## What the task asks
Pull out each line below that contains the word "height" and copy it in full.

--- Data supplied ---

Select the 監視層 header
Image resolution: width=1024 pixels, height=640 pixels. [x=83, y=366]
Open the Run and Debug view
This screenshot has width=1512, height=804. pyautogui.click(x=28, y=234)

---
--- Data supplied ---

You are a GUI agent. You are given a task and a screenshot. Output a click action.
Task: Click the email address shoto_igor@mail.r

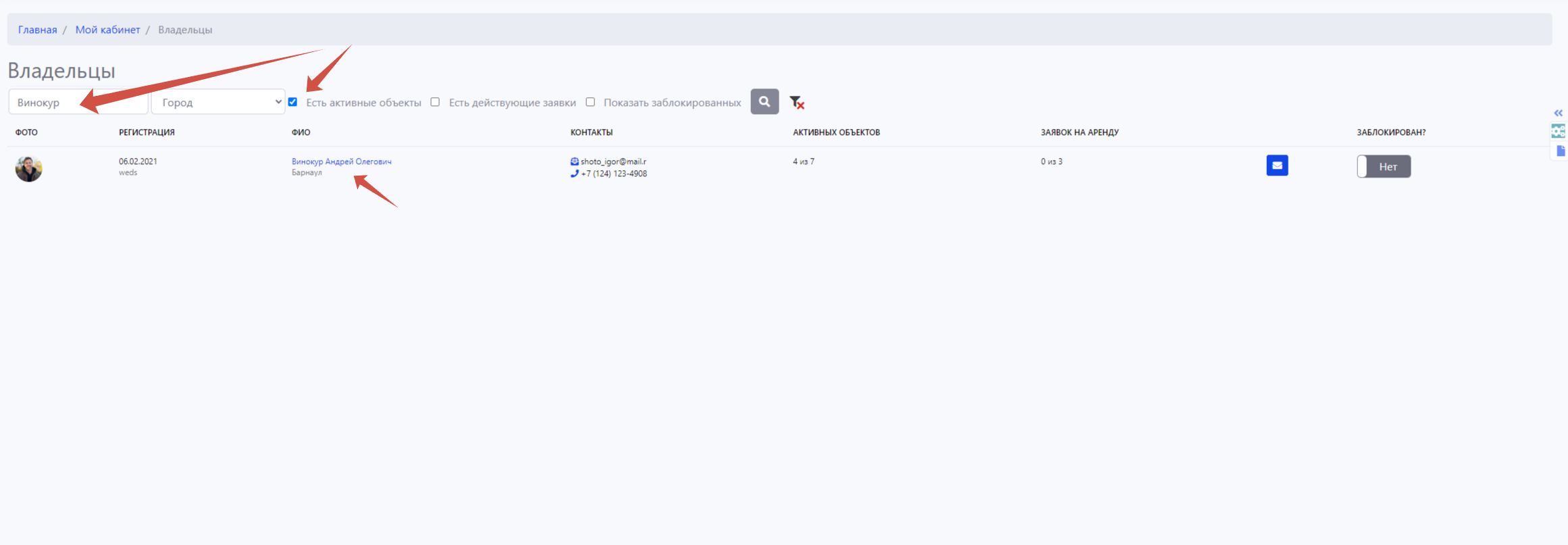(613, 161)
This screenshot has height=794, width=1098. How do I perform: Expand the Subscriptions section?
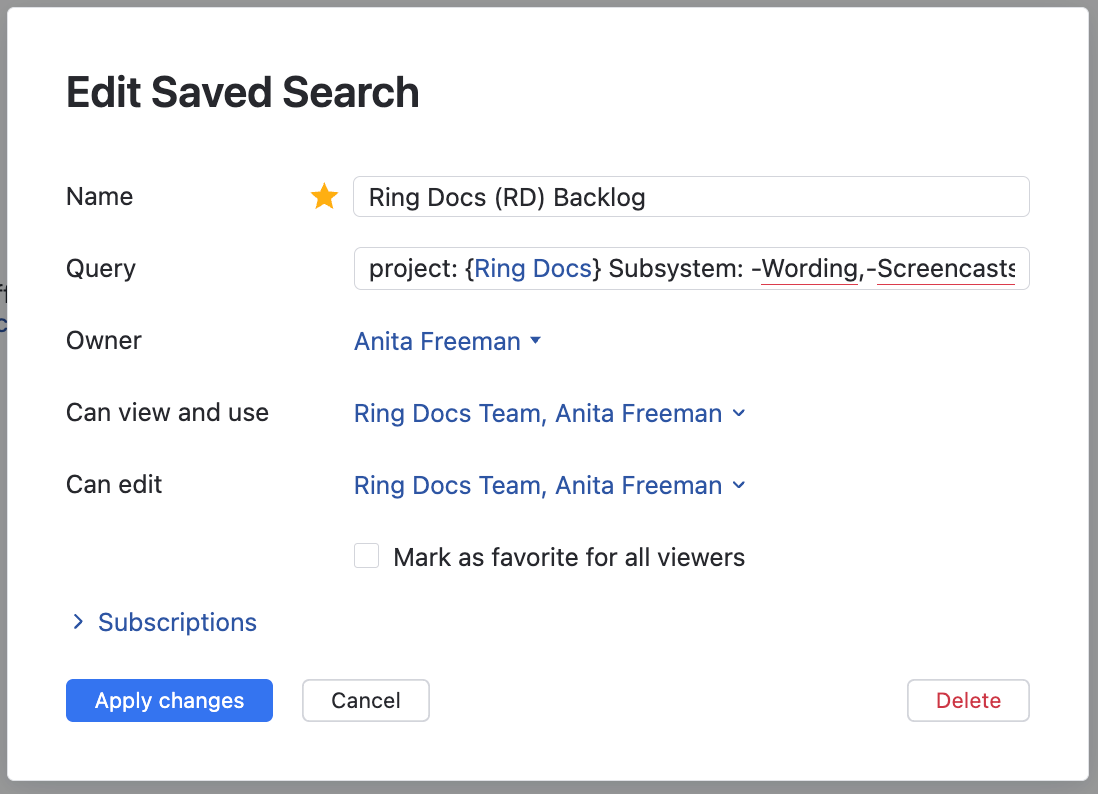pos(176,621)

---

## Output below
Image resolution: width=1024 pixels, height=640 pixels. [x=83, y=366]
This screenshot has width=1512, height=804. pyautogui.click(x=28, y=234)
This screenshot has height=794, width=1098. How do I perform: Expand the Subscriptions section?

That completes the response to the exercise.